Fair warning: If you have never used PHP, and had to click on that Wikipedia link up there, you can probably go ahead and skip this post entirely.
- Data structures: PHP has one data structure, which PHP coders refer to as an "array". I refuse to call it that, for the simple reason that it's actually not an array, or indeed any kind of named data structure. What PHP calls an array is actually closer to a hash table, only not really because it also has ordered keys, so that it can act like either an array or a hash table. The question occasionally comes up: If I want to use a PHP array as an array, what do I do when it's actually a hash table, or vice versa? The answer, if you're a PHP dev, is: Pretty much whatever the hell you want. Consistency? Who needs it!
- Security: It is pretty easy, all things considered, to write secure PHP code. The problem, unfortunately, is that it's much much easier to write insecure code. Generally, programmers get the blame, and rightly so, but the language deserves at least some of it. There are some PHP "features" that are such obvious security clusterfucks that it's a wonder they ever made it in in the first place. Two of the more glaring ones are remote includes, where you can pull a file off the internet and execute it, and register_globals, which allows the remote user to put whatever the hell variables they want in your global scope.
- Configuration files: When core language behavior is controlled by a configuration file, it really makes it hard to write code that will work everywhere. The most egregious example I can think of is magic quotes, which when enabled will break scripts that don't expect it, and vice versa. (Magic quotes are stupid for several other reasons; I'll get to that later.) When you make core language features configurable, it saves you some pain in the short run, but in the end you have to handle both cases properly in your scripts. More proof that it's a bad idea: name one other language, any one is fine, that has core language behavior made optional by a configuration file.
- Poor feature support: What do namespaces, threads, compiled modules, arrays, Unicode support, and comprehensive standard libraries all have in common? None of them can be found in PHP. (Actually, Unicode is supported through a few different competing PHP extensions, none of which are guaranteed to be enabled. If you're willing to count that as Unicode support, you might be beyond help.)

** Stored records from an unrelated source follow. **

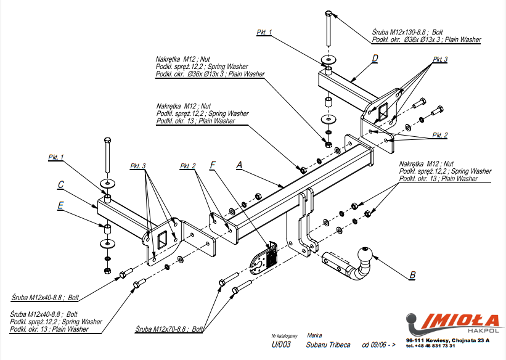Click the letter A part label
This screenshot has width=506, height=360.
tap(239, 165)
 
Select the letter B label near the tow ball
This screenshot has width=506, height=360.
tap(412, 275)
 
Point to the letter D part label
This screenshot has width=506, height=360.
tap(375, 59)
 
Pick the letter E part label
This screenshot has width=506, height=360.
tap(60, 207)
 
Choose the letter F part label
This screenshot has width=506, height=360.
tap(213, 165)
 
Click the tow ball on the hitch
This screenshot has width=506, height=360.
tap(365, 253)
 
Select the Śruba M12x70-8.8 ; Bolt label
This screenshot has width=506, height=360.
tap(171, 330)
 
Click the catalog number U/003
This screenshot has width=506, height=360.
tap(280, 345)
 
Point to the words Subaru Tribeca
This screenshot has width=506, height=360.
tap(327, 345)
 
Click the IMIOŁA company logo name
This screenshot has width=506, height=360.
tap(462, 321)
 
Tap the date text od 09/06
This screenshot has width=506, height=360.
tap(378, 345)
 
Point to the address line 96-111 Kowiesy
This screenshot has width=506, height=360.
tap(447, 340)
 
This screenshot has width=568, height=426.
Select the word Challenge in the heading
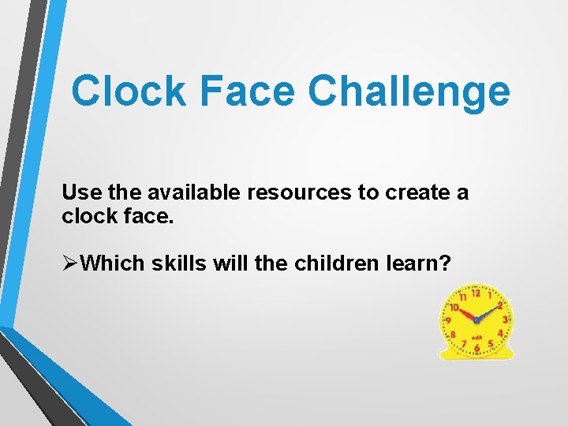click(409, 92)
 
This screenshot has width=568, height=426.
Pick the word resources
click(301, 193)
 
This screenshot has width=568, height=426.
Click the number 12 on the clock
click(475, 293)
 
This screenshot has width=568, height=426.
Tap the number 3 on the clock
click(504, 320)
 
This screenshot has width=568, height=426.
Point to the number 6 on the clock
click(476, 348)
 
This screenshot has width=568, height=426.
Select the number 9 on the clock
click(448, 321)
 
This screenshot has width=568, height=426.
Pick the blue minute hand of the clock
click(489, 314)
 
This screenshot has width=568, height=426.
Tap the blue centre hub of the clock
click(476, 321)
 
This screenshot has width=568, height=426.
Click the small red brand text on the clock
click(476, 337)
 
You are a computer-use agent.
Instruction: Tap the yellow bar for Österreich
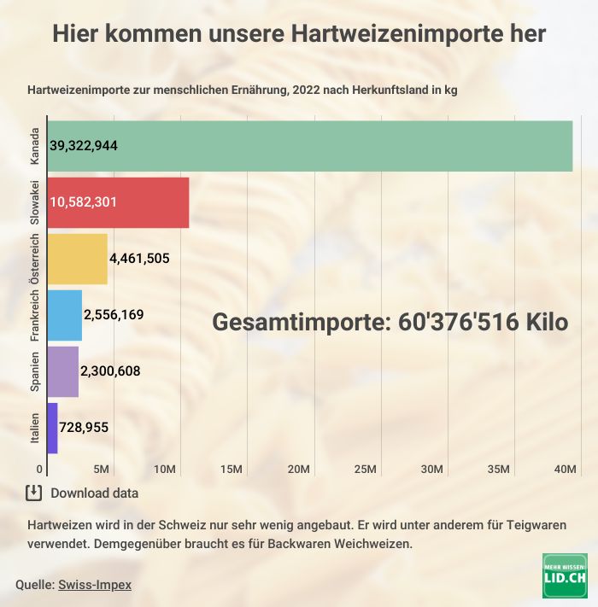77,259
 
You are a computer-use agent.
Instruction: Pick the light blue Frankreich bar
65,315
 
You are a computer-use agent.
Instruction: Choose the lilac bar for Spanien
63,371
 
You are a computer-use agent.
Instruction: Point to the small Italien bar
53,428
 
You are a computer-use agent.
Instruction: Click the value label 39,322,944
84,146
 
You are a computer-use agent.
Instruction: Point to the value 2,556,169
114,315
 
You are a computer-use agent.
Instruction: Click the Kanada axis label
35,146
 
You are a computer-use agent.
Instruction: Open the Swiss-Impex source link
95,585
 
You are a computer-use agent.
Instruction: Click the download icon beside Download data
34,493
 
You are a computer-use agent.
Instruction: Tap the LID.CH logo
565,575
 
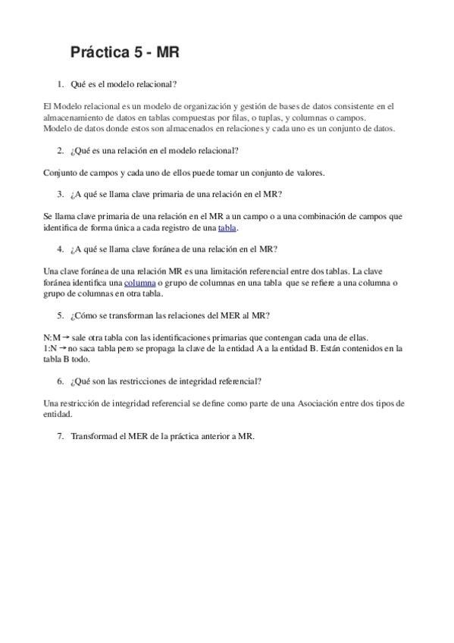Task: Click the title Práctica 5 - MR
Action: tap(124, 52)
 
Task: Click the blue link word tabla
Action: tap(227, 227)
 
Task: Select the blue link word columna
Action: tap(139, 283)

- The whole "whatever works" attitude: Frankly, this attitude is pervasive when it comes to PHP, but my personal favorite example is magic quotes. One day, somebody realized that a lot of PHP scripts were vulnerable to SQL injections. There are a lot of solutions to this problem, but the path PHP eventually chose was to preescape all the strings coming into a script, just in case they would end up in a database query. This fixes most of the poorly written scripts out there, at the expense of breaking all the scripts that were correct in the first place. Normally, you'd prioritize working code over broken code, right? That is why you're not a PHP developer. They saw something that would work most of the time, and they grabbed for it, and we're still paying for it today in all the extra backslashes you occasionally see on the web.
Overall, my problem with PHP is that the language was never really designed; it started as a glorified template processor and just kind of aggregated from there. Nobody ever actually steps back and looks at the design of the language, and it really shows, in a ton of little ways.